A meeting is set to take place with ACAS on Tuesday April 3, involving workers’ representatives and the firm’s management in a bid to resolve the bitter dispute.
The news comes after the previous meeting between Tulip and Unite, held on March 27, had gone “absolutely nowhere”, according to the union.
Franny Joyce, Unite regional officer, told FoodManufacture.co.uk: “We met with the firm last Tuesday and got absolutely nowhere. Tulip confirmed that it will pay lieu of notice upfront in one lump sum if we agree to statutory redundancy only.
“We pointed out that that is our legal requirement. I do not see why they are doing this other than to be vindictive. The workers are no longer working. It is the company that has all the money.”
Joyce also claimed that, despite Tulip agreeing to meet with ACAS, it had refused to accept binding arbitration from the organisation.
FoodManufacture.co.uk reported on Monday (March 26) that Unite had contacted ACAS in a bid to force Tulip’s hand after the firm had previously rejected any option of third-party involvement, Joyce claimed.
Unite has slammed the firm on numerous occasions since its decision to cut the 218 jobs at the Birkenhead site in January. Earlier this month, the union accused Tulip of “vulture-like behaviour” after claiming that it had backed out of agreed redundancy payments.
A week later, the union then accused the firm of attempting to bribe the former workers into accepting a lesser redundancy package.

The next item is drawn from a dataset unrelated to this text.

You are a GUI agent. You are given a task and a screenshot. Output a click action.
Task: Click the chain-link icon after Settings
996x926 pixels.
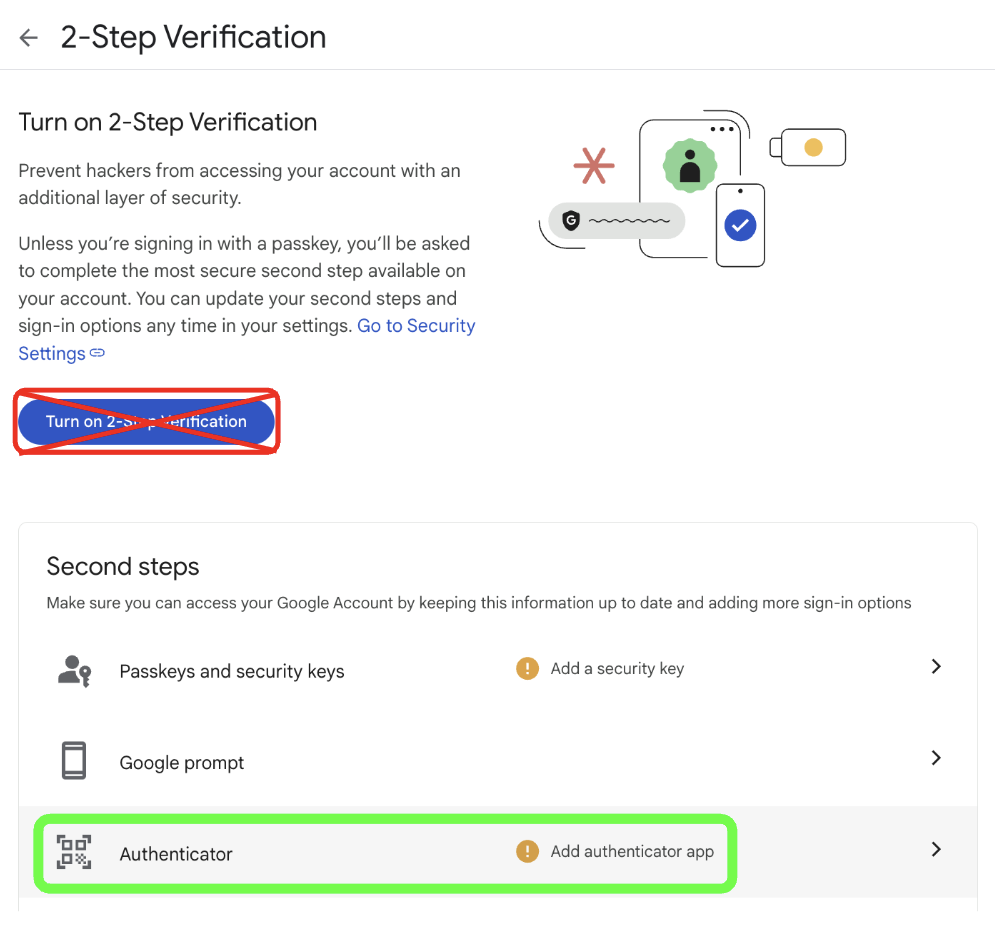click(x=98, y=353)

The accusations came after Unite revealed that staff had been locked out of the site after Tulip abruptly closed the factory on March 6.
Tulip was unavailable for comment at the time of publication.
But speaking after the site closure on March 12, Peter Judge, chief operating officer at Tulip said: “There have been a number of operational issues with the Abbey Street site that has meant we have had to take the very difficult decision to cease all production as from today.
“Although everyone at Tranfoods has been working very hard, the operational difficulties have proved to be far greater than first envisaged and have left us with no viable option other than to cease production.”
As a result, production would now be moved to Bodmin in Cornwall, according to the firm.